Backing up the Yahoo Groups #archive


Aranel Took
 

The Yahoo Groups are backed up, though it's a bit of a mess. I used a Chrome plug-in to grab the messages in mbox format, which is an email format. They're just one great big text file. I am still looking for a better way to preserve the forums, but we at least have these info dumps as a last-resort backup while I take the time to find a better solution. 

I have also copied all of the photos and files from the Groups. I'm adding dates and the username of who posted them to the files.

So everything is now backed up from the Groups, not necessarily in the best way at this point, but it's not gone forever if Yahoo decided to pull the plug tomorrow. 


Aranel Took
 
Edited

Success! I used PG Offline to import the MEFA Yahoo Groups as MySQL. PGO did a great job, except for some incorrectly escaped characters causing some errors, but a find/replace fixed that. The file was ginormous so I had to chop it up into 20 individual SQL files to import it into the database, keeping each one under 8MB. But it worked! I can read the posts on my test site!  

Now I need to add pagination, some filters, and make them pretty. I guess this is my push to finally get the MEFA Archive site overhauled (top priority is making it responsive so it's readable on a phone). 


Aranel Took
 
Edited

Command line importing of MySQL files means no more breaking up ginormous files!

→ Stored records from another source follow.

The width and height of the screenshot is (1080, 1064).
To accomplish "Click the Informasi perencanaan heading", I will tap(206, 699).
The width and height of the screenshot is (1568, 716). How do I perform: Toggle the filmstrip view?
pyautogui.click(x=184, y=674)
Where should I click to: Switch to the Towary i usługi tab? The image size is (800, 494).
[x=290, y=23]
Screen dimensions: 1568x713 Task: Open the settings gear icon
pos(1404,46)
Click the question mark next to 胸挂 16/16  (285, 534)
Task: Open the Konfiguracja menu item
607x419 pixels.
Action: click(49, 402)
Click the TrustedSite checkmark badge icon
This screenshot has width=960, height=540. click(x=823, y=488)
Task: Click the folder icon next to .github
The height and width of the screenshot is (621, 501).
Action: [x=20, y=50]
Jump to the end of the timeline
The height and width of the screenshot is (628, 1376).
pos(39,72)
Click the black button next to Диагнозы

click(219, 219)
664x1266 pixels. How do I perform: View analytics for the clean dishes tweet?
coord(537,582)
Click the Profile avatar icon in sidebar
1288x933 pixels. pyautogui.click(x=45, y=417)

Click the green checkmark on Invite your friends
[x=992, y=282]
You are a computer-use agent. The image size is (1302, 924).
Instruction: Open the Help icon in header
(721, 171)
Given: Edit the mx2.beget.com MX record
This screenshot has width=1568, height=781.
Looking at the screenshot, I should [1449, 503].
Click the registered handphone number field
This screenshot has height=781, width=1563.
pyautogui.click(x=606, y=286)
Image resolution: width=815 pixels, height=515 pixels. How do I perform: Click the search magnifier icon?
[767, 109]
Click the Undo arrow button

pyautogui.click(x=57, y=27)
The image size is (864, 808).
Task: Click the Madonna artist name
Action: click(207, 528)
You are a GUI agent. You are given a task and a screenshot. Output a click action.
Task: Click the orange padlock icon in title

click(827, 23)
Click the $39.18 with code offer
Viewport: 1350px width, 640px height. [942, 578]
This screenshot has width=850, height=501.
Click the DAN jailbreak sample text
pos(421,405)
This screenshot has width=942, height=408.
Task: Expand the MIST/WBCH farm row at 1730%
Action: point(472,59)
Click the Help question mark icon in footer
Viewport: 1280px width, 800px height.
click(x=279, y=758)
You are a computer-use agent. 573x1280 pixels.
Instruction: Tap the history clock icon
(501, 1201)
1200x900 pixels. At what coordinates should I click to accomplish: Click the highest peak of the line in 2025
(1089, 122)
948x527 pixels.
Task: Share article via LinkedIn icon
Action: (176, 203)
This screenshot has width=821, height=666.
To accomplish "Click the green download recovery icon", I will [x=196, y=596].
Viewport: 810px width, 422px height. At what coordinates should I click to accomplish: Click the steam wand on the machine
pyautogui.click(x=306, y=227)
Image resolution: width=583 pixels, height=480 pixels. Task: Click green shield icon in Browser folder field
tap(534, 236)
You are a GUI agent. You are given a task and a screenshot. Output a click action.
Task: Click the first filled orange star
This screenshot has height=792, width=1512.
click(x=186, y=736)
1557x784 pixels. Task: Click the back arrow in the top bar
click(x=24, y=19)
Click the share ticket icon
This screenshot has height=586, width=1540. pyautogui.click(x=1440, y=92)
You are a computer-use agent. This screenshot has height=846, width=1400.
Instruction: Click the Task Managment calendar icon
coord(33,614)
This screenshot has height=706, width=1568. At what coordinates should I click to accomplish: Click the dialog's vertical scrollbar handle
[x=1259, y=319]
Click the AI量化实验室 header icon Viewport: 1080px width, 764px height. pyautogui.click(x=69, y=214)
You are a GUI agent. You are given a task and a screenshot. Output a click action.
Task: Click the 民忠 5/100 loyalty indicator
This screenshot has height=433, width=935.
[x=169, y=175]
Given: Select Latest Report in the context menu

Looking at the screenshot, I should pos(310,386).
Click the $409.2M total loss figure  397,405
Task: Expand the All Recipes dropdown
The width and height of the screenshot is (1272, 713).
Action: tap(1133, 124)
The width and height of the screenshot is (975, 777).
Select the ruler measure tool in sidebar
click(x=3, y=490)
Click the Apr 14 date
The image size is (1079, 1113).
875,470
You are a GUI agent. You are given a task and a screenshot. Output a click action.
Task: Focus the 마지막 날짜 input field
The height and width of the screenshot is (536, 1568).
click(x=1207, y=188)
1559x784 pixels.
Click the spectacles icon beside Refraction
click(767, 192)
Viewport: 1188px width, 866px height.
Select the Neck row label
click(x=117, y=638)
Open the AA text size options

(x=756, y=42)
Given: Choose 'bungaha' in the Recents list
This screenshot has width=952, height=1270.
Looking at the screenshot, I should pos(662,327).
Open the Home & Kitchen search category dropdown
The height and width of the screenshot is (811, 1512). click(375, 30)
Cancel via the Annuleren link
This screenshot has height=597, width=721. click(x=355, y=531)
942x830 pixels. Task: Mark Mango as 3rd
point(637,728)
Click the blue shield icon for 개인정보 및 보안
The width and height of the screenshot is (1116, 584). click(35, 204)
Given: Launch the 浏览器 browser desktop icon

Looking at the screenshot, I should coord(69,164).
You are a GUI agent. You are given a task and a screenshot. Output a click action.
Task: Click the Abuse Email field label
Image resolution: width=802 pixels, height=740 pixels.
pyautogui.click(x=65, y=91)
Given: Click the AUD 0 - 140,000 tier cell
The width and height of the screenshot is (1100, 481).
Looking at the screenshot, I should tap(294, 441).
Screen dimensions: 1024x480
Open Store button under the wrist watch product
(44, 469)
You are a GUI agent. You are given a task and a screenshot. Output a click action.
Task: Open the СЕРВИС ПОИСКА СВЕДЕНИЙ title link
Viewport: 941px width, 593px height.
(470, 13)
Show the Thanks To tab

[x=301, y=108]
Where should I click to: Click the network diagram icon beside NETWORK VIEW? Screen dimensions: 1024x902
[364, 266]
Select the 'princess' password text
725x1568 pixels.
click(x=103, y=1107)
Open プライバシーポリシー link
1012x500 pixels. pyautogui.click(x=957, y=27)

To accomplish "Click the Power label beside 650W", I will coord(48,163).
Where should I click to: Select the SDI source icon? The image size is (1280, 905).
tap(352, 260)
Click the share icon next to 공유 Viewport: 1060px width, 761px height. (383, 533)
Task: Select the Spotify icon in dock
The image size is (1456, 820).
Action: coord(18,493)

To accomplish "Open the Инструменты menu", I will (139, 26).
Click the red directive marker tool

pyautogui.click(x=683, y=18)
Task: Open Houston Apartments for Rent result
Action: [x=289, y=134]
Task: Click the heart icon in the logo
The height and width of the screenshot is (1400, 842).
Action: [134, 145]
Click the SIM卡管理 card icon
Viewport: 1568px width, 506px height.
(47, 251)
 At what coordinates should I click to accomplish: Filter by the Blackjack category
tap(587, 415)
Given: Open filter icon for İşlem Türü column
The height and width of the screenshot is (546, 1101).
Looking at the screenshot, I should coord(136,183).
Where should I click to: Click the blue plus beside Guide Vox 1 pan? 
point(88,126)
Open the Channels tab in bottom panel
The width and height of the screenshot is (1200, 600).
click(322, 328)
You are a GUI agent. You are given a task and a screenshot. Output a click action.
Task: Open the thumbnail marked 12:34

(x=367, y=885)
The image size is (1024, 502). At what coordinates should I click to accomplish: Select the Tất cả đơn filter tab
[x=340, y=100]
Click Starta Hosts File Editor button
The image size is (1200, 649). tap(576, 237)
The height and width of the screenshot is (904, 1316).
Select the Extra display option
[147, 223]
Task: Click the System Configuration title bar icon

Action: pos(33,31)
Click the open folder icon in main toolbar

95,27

I had to fight with Yahoo's formatting—if you want to call it that—to make all of the messages readable. Some have HTML tags, some do not. Some use <p></p> for paragraphs, some use <br>. Then there's the random <p><span></span></p> tags scattered throughout, making weird spacing between paragraphs. Yikes! When importing Yahoo messages, preg_replace and str_replace are your friends! There's still some wonky formatting, but they're readable. 

I'm trying to decide whether to use jQuery for pagination or just write it myself. jQuery is quick and easy, but I'm not sure it will do what I need it to do. 

I'm planning to filter by Thread and Author. I think I'm going to copy Yahoo's "calendar" method for filtering by dates. The subjects and messages will also be searchable by keyword. 

Have some things I need to do this week, then I'll get back to working on getting the Groups up on MEFAwards.org.


Aranel Took
 

Got distracted by MORE THINGS this month, so I won't be able to get the groups onto the website until later this month. Or January. :-\


Aranel Took
 

The MEFA Yahoo Group has been successfully added to my test site! For now, messages can be selected by month (I used the same calendar method that Yahoo had) and by Topic ID from individual posts. I decided against filtering by author and keyword, at least for now. If it's something people really want, I can add it later, but for now the ability to filter by date and topic makes the forum very readable. 

I also decided against pagination. It's just too much work for something that probably isn't going to be looked at much. Loading an entire month or Topic at a time will also allow you to easily search by keywords using your web browser. 

The Yahoo Archive will be added to the live site with the next update, hopefully this week. 


Aranel Took
 

The MEFA Yahoo Group archive is now available on the MEFA Archive website. http://localhost:8888/mefawards/forum.php

You can read posts by month or by topic thread.